After moving around famous golf courses in England and Wales – Royal St George’s, Royal Birkdale, Little Aston, Llandudno (Maesdu) and occasionally at Wentworth – the BMW PGA Championship settled for good at Wentworth in 1984. Its champions are a who’s who of European professional golf, many of them major champions. It is fair to say that if the quality of its winners – Palmer, McIlroy, Francesco Molinari and José María Olazábal once, Seve Ballesteros, Bernhard Langer, Tony Jacklin and Ian Woosnam twice, Colin Montgomerie three times and Nick Faldo four times – is anything to go by then this event is a blue riband one on the European Tour.
The PGA, whether sponsored as it has been by Colgate, Schweppes, Viyella, Penfold, Sun Alliance, Whyte & Mackay and Volvo and now BMW, was always known as the European Tour’s flagship event until Keith Pelley, then only recently installed as chief executive of the European Tour, disapproved of that title. How could it be, he asked, when the event opposite it in the US had a significantly higher purse?

Under Pelley’s ceaseless drive to raise purses, that anomaly has been remedied. The BMW PGA is now part of the Rolex Series, eight events that each have a minimum prize money of $7 million, roughly two or three times the average European Tour purse, and offer increased Race to Dubai points. These events are clearly aimed at attracting as strong a field as is possible and luring as many players back from the US as possible. In that it has succeeded. This year’s event has 10 of the 12 members of the victorious 2018 Ryder Cup team as well as Thomas Bjørn, the captain, and Pádraig Harrington, a vice-captain in Paris, and Europe’s captain at Whistling Straits next September, as well as Robert Karlsson, like Harrington a vice-captain in Paris, and named by Harrington on Wednesday as the first of five vice-captains for 2020. Thirty-five of the world’s top 100 players are competing at Wentworth, as are 20 of the top 50, significantly better than previous years.
Several other layers of interest have been added to the event this year. It marks the start of the Ryder Cup qualifying points and the same event next year will mark the end of the qualifying period for the biennial event. Also, it’s the first time the BMW PGA has been played on this venue at this time of the year and the players like both the course and the condition it is in after recent further modifications by Ernie Els. For years it was held in May.
“They’ve got SubAir here,” McIlroy said. “They have got the best strain of grass that money can buy so they can really get the course to play whatever way they want at whatever time of year. I felt like the greens were getting pretty firm yesterday. I think that the improvements they have made to the course have been wonderful over the past few years.”
Pelley’s background is in entertainment.
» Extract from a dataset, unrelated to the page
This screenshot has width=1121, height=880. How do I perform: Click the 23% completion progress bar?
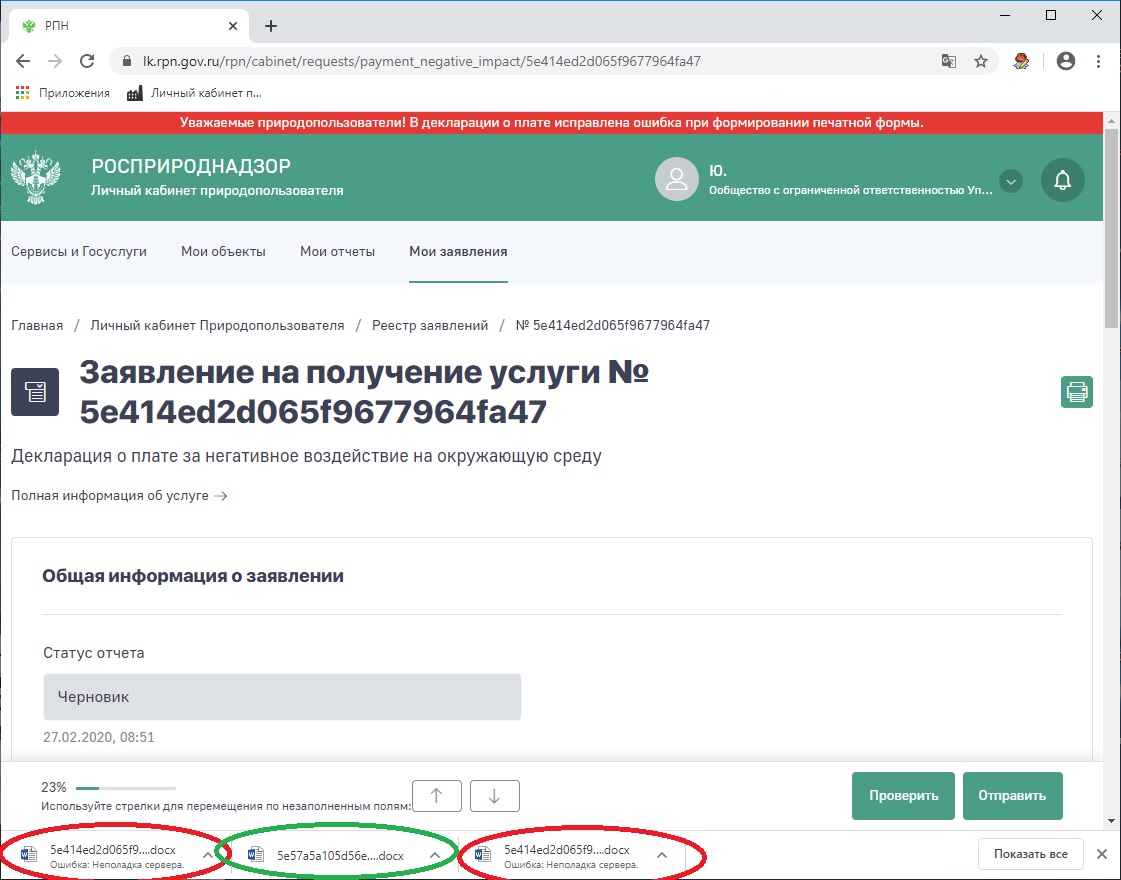click(x=125, y=788)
It is a word he uses again and again. “Golf is entertainment” is just one of his mantras. “Golf has to widen its appeal to survive” is another.
“The BMW PGA Championship is not only a sporting event but a festival of golf and entertainment,” Pelley said. “There is so much for everyone to enjoy this week, from the star-studded celebrity pro-am on Wednesday to the live music acts at the weekend such as Rudimental and Anne-Marie.”
This is the 38th of the 48 European Tour tournaments on its 2019 schedule. In terms of importance you are not just talking Premier League here but the very top of the Premier League. It is, in fact, the crème de la crème – the cat’s whiskers. And this year’s may be the best yet.